Cape Verde has recorded a number of 11 babies born with microcephaly, a rare birth defect linked to the Zika virus which reached the archipelago in October 2015.
“The women became pregnant during the second half of 2015. They began to give birth and now we count 11 cases of babies with microcephaly in a cumulative total,” an epidemiologist from the Ministry of Health, Maria de Lourdes Monteiro said.
Nine of these cases were reported in Praia and two on the island of Maio. The number includes a stillborn baby, Dr. Monteiro said on Thursday at a meeting on the impact of Zika organized by the UN in Praia.
She also reported that ultrasounds on pregnant women in Sao Filipe (Fogo Island, south of the archipelago), revealed three fetuses are likely to have the malformation at birth between July and August.
According to the country’s Ministry of Health, the number of Zika cases are currently low and the last count conducted shortly before the end of May identified three cases: two in Praia, the capital city located on the island of Santiago, and on the island of Maio (South Sea), they said in a statement.
This decline continues but the ministry has called for increased vigilance during the rainy season, which usually extends from August to October.
All suspected babies with microcephaly and their parents are monitored by specialists, including psychologists and neurologists, the Ministry of Health added.
Since the emergence of the virus, Cape Verde has recorded about 7,500 cases, mostly on the islands of Santiago and Fogo.
According to authorities, the Zika epidemic is under control in the archipelago and a laboratory to screen all pregnant women living in the islands affected by the virus was introduced in March in Praia with the help of the Pasteur Institute in Dakar.
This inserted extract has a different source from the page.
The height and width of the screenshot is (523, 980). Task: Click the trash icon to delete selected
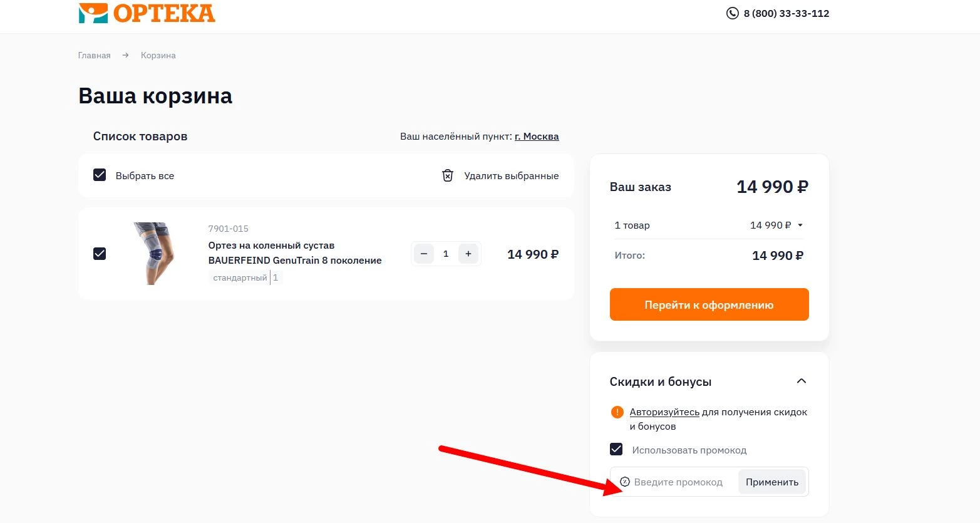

The virus is mainly spread by bites from infected mosquitoes but can also be transmitted sexually and from mother to fetus.
The World Health Organisation has assured that they will support African countries to step up preparedness efforts for early detection like it was done in West Africa during the Ebola emergency.
The Zika virus has spread in over 30 states in Latin America and the Caribbean. WHO recently declared the virus a global emergency and anticipates it will affect as many as 4 million people.